What is this? Anyone have a clue? It was mounted on the inside of our Westin Hotel room door.
I know, I could have asked hotel management. But you know—you check in late, catch an early flight the next morning… There’s not always time to satisfy curiosity.
9 Comments
The IR reader is for a remote so you don’t have to get up to turn on and off
You turn it on when you go to sleep and if anyone comes in then the alarm goes off. Its to make people feel safe and secur.
Guys its just a simple door alarm. It wire it has wire running to a sensor on the inside of the door jam.
Thanks, Chase. I’ve seen quite a few of these since.
You’re correct – it’s an INNCOM IR transmitter. It connects to the thermostat for energy savings. Designed for use in retrofit situations where a wired connection is not feasible. I believe that’s it’s sole purpose.
[…] makes sense. And it explains my earlier post, too. In fact, I received two interesting explanations simultaneously. The Mandarin […]
I hope they don’t start ringing up from the reception to complain there’s too much motion in your room or something. 😉
Thanks for your hypothesis, Tom! I’ve subsequently stayed in another hotel with a motion detector in the room, and this time I did ask. Answer to be published shortly in another “Hotel Oddities” post.
Interesting, I bet that was why we had the motion detector in our room in Spain
First time I saw one of these in a room I took it apart to make sure it wasn’t a spy cam.

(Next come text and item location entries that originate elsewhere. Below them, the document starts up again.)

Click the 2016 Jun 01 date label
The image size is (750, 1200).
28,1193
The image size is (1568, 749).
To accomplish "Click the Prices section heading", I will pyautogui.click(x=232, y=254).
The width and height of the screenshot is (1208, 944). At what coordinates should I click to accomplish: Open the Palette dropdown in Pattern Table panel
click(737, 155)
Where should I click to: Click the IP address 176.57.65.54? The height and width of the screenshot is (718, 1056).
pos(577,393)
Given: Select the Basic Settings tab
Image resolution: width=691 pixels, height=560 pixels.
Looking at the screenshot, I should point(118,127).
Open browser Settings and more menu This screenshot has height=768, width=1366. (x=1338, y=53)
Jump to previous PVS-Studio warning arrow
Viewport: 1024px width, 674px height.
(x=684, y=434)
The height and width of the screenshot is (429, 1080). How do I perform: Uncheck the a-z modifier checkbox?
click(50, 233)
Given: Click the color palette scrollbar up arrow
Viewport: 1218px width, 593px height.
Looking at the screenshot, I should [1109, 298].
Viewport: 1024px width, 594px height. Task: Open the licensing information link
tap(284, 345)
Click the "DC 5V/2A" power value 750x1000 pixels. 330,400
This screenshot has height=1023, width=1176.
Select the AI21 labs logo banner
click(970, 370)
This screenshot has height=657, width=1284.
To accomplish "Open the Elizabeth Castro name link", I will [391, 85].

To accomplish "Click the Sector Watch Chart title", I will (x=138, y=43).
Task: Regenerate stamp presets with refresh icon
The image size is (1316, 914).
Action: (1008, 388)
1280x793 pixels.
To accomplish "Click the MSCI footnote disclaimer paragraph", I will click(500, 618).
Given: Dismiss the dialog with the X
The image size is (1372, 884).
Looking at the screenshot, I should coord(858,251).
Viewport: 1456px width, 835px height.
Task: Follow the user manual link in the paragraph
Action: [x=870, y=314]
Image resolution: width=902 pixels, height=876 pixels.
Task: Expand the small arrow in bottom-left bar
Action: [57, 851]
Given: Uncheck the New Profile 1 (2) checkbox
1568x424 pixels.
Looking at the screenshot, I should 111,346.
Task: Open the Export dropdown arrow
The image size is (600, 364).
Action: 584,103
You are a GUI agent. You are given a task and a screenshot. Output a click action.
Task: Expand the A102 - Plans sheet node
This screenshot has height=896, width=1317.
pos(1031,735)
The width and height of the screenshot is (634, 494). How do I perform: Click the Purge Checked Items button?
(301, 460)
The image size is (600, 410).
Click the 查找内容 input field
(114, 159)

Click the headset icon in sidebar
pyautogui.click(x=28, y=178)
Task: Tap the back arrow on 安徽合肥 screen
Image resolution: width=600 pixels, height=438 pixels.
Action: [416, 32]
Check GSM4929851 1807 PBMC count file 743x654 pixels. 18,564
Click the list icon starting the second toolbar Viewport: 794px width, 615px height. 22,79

What I found in the manufacturer information indicated that it was a device that reported room occupancy back to a central system.
I believe what you have pictured here is an INNCOM S541 infrared wireless transmitter.
I’d imagine the primary reason is to make sure that they don’t have squatters (that is, that each room occupied is being billed), but you’d probably hear claims of being able to report occupancy to firefighters, emergency responders, etc.